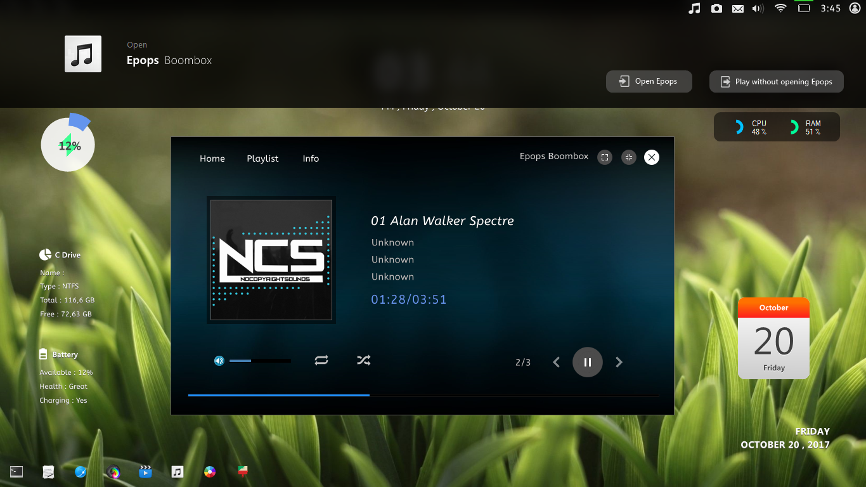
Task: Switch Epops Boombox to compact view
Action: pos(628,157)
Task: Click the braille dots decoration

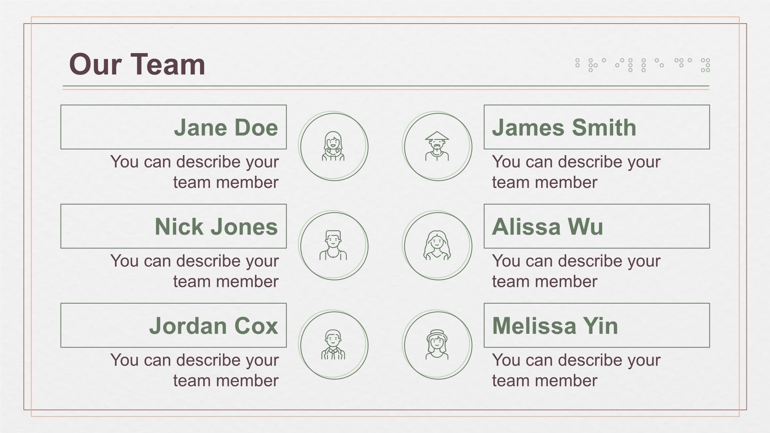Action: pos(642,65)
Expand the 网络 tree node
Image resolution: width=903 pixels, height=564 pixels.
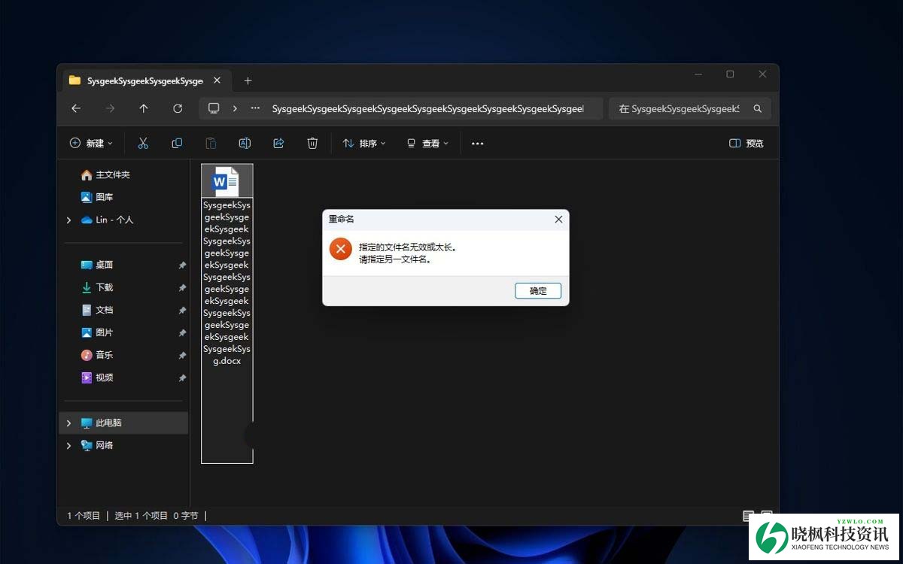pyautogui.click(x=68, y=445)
+ + + +
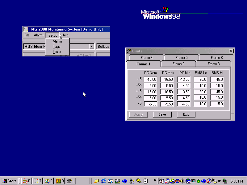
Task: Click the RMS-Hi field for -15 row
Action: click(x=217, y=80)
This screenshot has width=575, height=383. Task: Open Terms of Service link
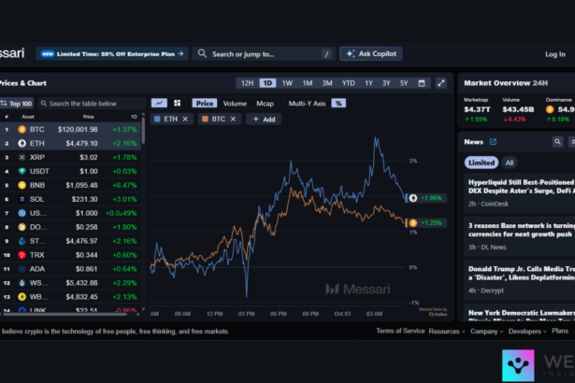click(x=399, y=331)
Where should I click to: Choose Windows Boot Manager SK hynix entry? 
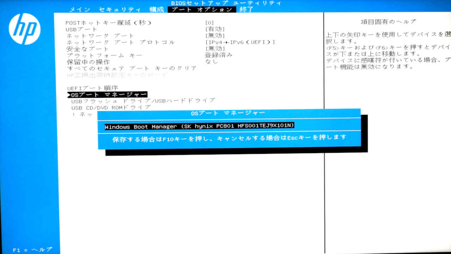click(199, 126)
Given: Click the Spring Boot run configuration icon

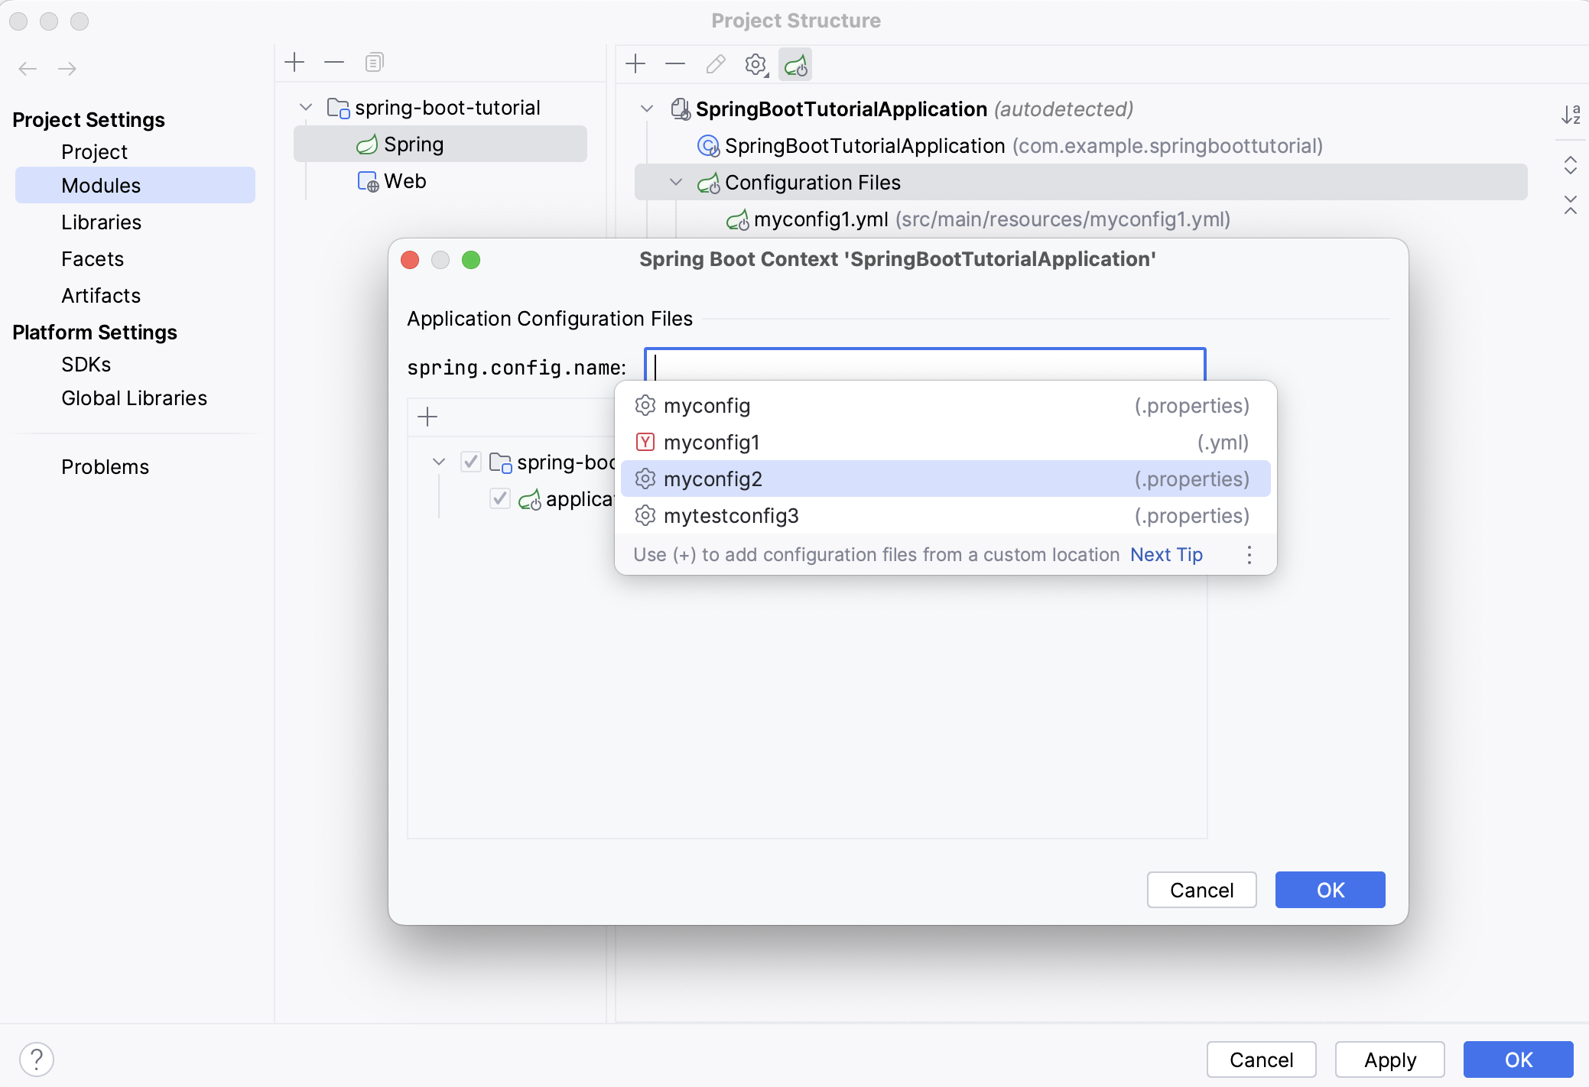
+ + + +
What you should do =
Those lines of the records above that run from the one containing "Where should I" through the one containing "Given: Click the" should be returned exactly, with no pictures among them.

Worked solution =
Where should I click to: Choose Windows Boot Manager SK hynix entry? 
click(199, 126)
Given: Click the Spring Boot run configuration icon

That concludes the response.